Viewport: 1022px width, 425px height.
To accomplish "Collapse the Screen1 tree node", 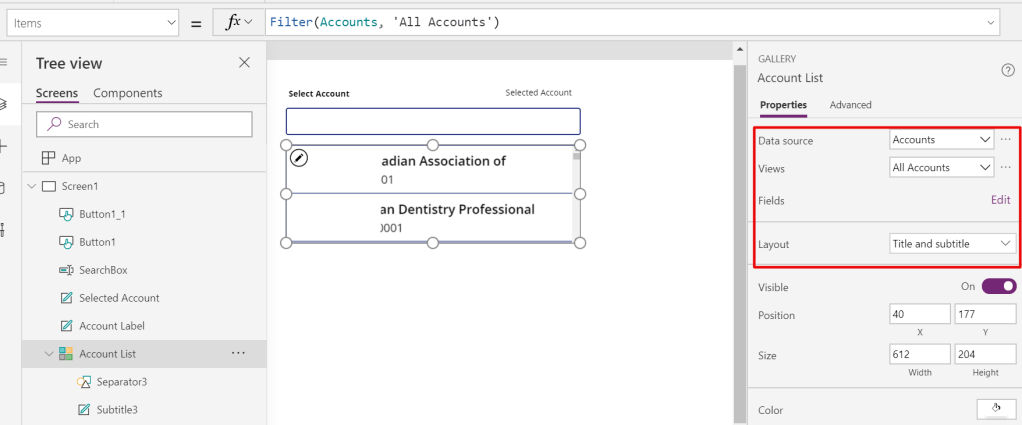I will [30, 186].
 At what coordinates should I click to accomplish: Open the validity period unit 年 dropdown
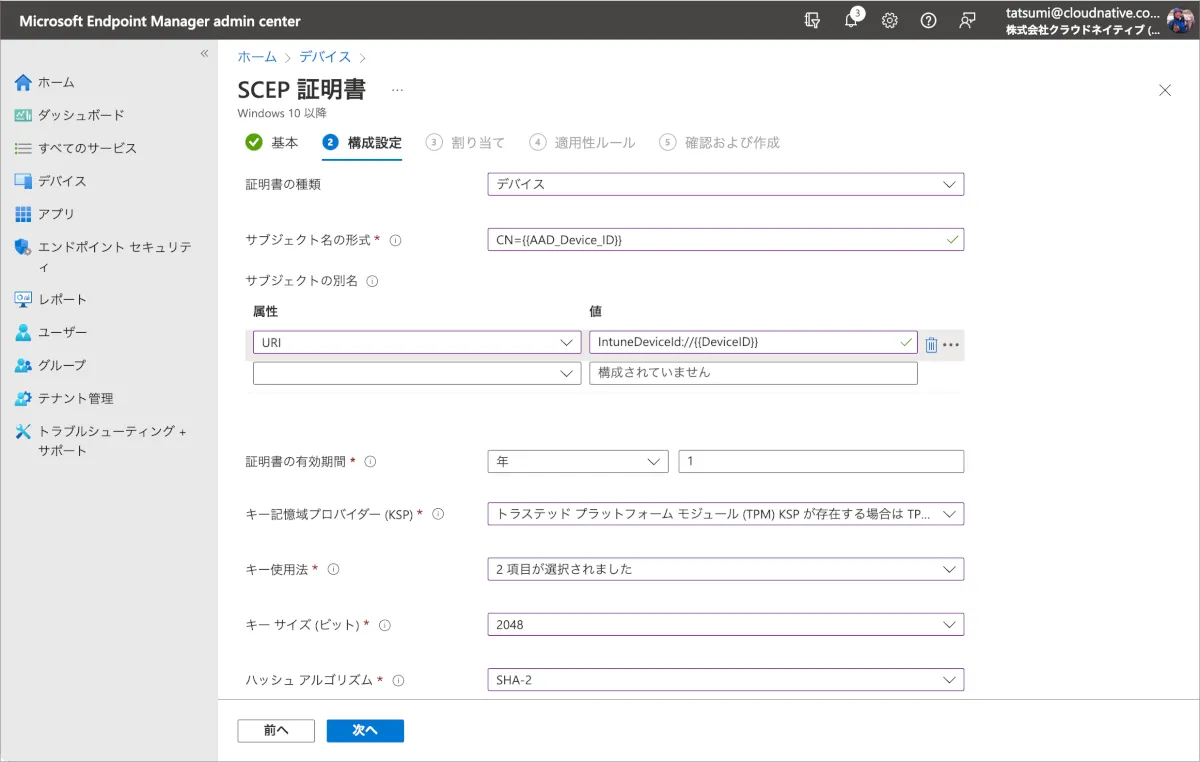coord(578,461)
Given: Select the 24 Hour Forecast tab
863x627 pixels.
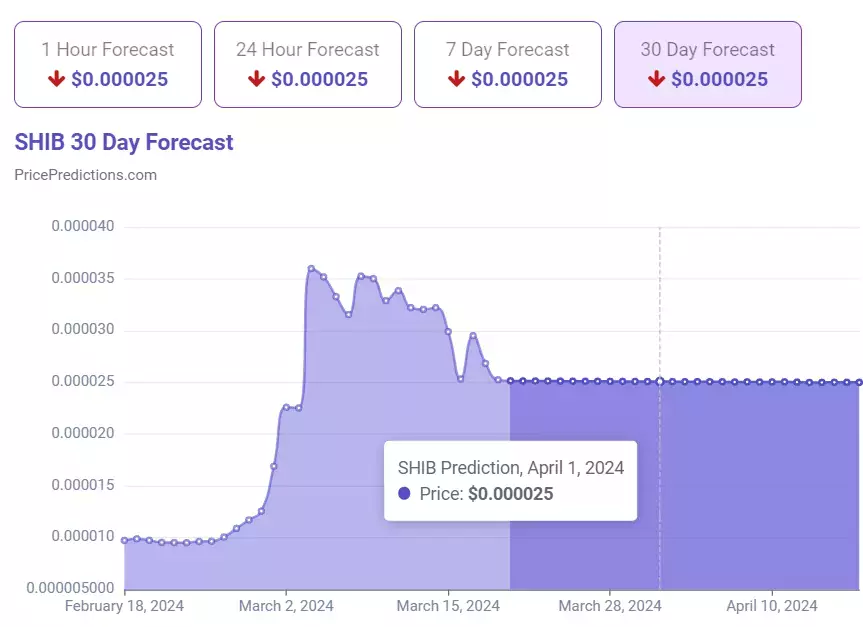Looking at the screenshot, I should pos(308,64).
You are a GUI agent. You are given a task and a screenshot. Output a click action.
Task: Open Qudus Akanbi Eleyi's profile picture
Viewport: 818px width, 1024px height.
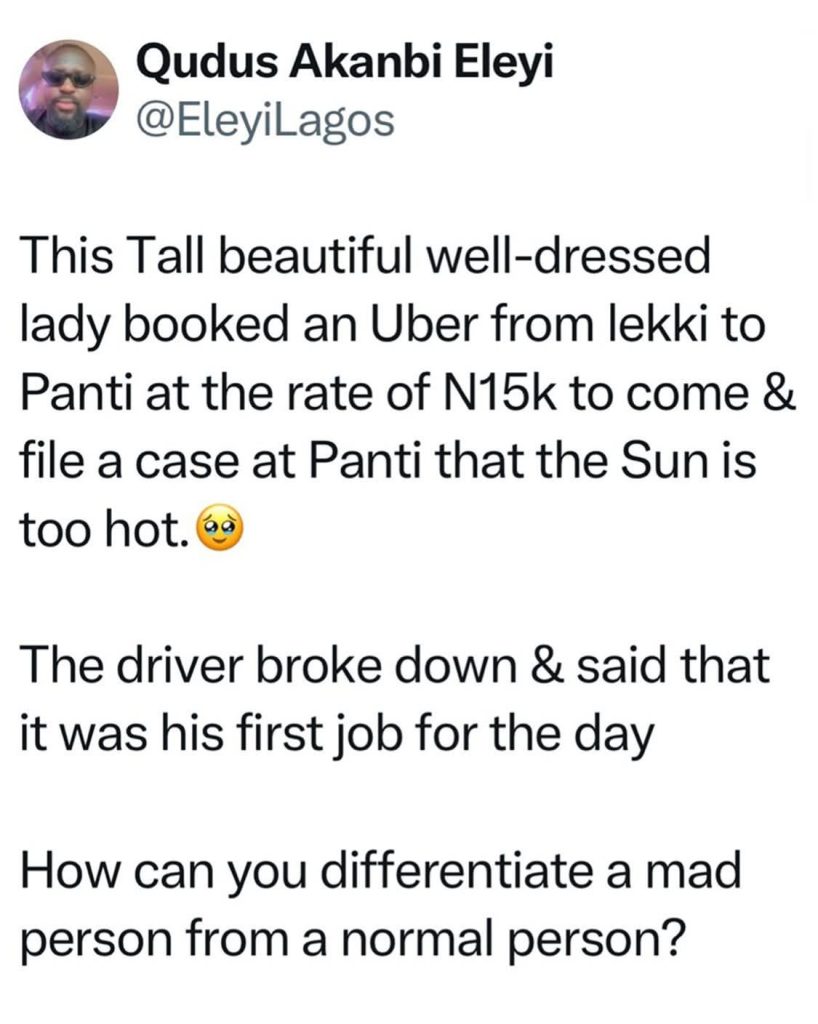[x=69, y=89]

-*-*-

WORK ORDER — Each line from the one containing "You are a GUI" through the last line of the listing is to be given again exactly, with no pictures and no other lines.

TASK RESULT —
You are a GUI agent. You are given a task and a screenshot. Output a click action.
Task: Open Qudus Akanbi Eleyi's profile picture
Viewport: 818px width, 1024px height.
[x=69, y=89]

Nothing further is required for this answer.